That person is Marney Honeycutt. Marney is the child of workers brought in to work on a miracle substance, driving an industrial revolution, changing the world. But that substance, that mysterious metal, is changing them, changing their children, changing Marney. Making them sick. Making them better. Making them other. And in a sign of the story to come (unabashed in its exploration of revolutionary ideals), Marney's family, and everyone she knows, are murdered by snipers and strikebreakers when they protest and ask their employer for help. That inciting event is a hammer on Marney's life, a boulder thrown athwart a stream. it breaks her, and us along with her, and what they become to survive is someone very different indeed. It's worth taking a second to talk further about this, because the immediacy, the bloody-handed ruthlessness, the sense of place are all pitch-perfect here. The gruesome details are not spared, and the innocence and desire for change are such that you can taste them in the air, alongside the blood and gunpowder. This is a story that stares unflinching into the costs of things, and it's also, there's no way around it, an angry book, a book whose characters are all notable for the searing intensity of their needs and desires.
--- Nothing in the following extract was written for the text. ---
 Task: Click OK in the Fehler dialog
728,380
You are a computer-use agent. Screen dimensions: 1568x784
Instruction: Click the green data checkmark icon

It's also a book that isn't afraid to look at women - what it means to be one, where the fault lines are, what the internal dialogue on that is. Sisters, daughters, mothers. They're the characters here. I'm struggling to think of more than one or two folks of another gender in the story at all. This is a story of and about women, and, on a grittier, somewhat sweatier, kinder level, a story about queer women specifically. There's more than a splash of sex, that's true, and it's written with a feverish energy that infects as you turn the pages, a desire that sweeps under the table and ends up in a passionate clinch on the floor of a closet somewhere. t's a book that approaches queer politics, then wraps that up n a silk shift carrying a Molotov cocktail. I genuinely can't talk about what this book is about, because it's about too much. There's the growth of a revolution and collective emancipation. There's more than one quietly fierce romance, and at least one that starts at knifepoint. There's conversation about power and how to wield it and what those in authority will do or not, and whether power itself is an amoral entity. And there's Marney, walking one page at a time toward the revenge she's wished for every day, balancing that against the life she may want to live, and the costs she may have to bear.
It's a bloody excellent book, basically, but it's also a high-energy high impact exploration of revolution-by-disaster-lesbians, and in that, in its rich world and tapestry of strange and unusual lives filled with love and lost and blood and mud and a passionate intensity that roars off the page, I'd say it makes a damn good read.